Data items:
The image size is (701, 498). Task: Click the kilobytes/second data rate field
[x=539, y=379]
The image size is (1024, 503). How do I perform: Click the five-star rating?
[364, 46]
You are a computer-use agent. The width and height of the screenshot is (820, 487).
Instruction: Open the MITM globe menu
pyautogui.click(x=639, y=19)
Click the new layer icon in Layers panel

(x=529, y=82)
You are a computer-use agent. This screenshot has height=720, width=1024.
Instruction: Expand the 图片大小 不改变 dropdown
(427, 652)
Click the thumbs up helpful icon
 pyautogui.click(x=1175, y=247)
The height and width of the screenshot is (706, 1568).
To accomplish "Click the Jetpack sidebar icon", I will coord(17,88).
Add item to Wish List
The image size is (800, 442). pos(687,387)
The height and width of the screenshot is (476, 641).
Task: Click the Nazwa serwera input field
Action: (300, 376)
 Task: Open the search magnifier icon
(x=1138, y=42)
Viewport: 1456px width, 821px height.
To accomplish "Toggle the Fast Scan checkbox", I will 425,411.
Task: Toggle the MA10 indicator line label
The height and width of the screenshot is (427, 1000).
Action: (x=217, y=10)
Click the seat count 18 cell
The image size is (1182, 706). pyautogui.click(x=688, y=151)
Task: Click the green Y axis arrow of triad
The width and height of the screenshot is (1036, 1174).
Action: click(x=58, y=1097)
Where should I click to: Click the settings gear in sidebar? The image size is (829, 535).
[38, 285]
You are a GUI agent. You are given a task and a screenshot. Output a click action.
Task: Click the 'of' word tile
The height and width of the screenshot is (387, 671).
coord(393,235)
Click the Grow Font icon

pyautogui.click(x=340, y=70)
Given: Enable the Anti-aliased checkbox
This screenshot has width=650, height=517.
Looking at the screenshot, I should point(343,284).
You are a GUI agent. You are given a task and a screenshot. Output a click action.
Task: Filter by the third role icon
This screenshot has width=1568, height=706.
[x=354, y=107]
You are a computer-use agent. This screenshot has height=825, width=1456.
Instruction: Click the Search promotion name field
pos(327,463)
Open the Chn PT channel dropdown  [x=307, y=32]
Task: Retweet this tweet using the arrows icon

PROBLEM:
Set down, word for word, each line from the top of the records above through the line with "Task: Filter by the third role icon".

ANSWER BOX:
The image size is (701, 498). Task: Click the kilobytes/second data rate field
[x=539, y=379]
The image size is (1024, 503). How do I perform: Click the five-star rating?
[364, 46]
You are a computer-use agent. The width and height of the screenshot is (820, 487).
Instruction: Open the MITM globe menu
pyautogui.click(x=639, y=19)
Click the new layer icon in Layers panel

(x=529, y=82)
You are a computer-use agent. This screenshot has height=720, width=1024.
Instruction: Expand the 图片大小 不改变 dropdown
(427, 652)
Click the thumbs up helpful icon
 pyautogui.click(x=1175, y=247)
The height and width of the screenshot is (706, 1568).
To accomplish "Click the Jetpack sidebar icon", I will coord(17,88).
Add item to Wish List
The image size is (800, 442). pos(687,387)
The height and width of the screenshot is (476, 641).
Task: Click the Nazwa serwera input field
Action: (300, 376)
 Task: Open the search magnifier icon
(x=1138, y=42)
Viewport: 1456px width, 821px height.
To accomplish "Toggle the Fast Scan checkbox", I will 425,411.
Task: Toggle the MA10 indicator line label
The height and width of the screenshot is (427, 1000).
Action: (x=217, y=10)
Click the seat count 18 cell
The image size is (1182, 706). pyautogui.click(x=688, y=151)
Task: Click the green Y axis arrow of triad
The width and height of the screenshot is (1036, 1174).
Action: click(x=58, y=1097)
Where should I click to: Click the settings gear in sidebar? The image size is (829, 535).
[38, 285]
You are a GUI agent. You are given a task and a screenshot. Output a click action.
Task: Click the 'of' word tile
The height and width of the screenshot is (387, 671).
coord(393,235)
Click the Grow Font icon

pyautogui.click(x=340, y=70)
Given: Enable the Anti-aliased checkbox
This screenshot has width=650, height=517.
Looking at the screenshot, I should point(343,284).
You are a GUI agent. You are given a task and a screenshot. Output a click action.
Task: Filter by the third role icon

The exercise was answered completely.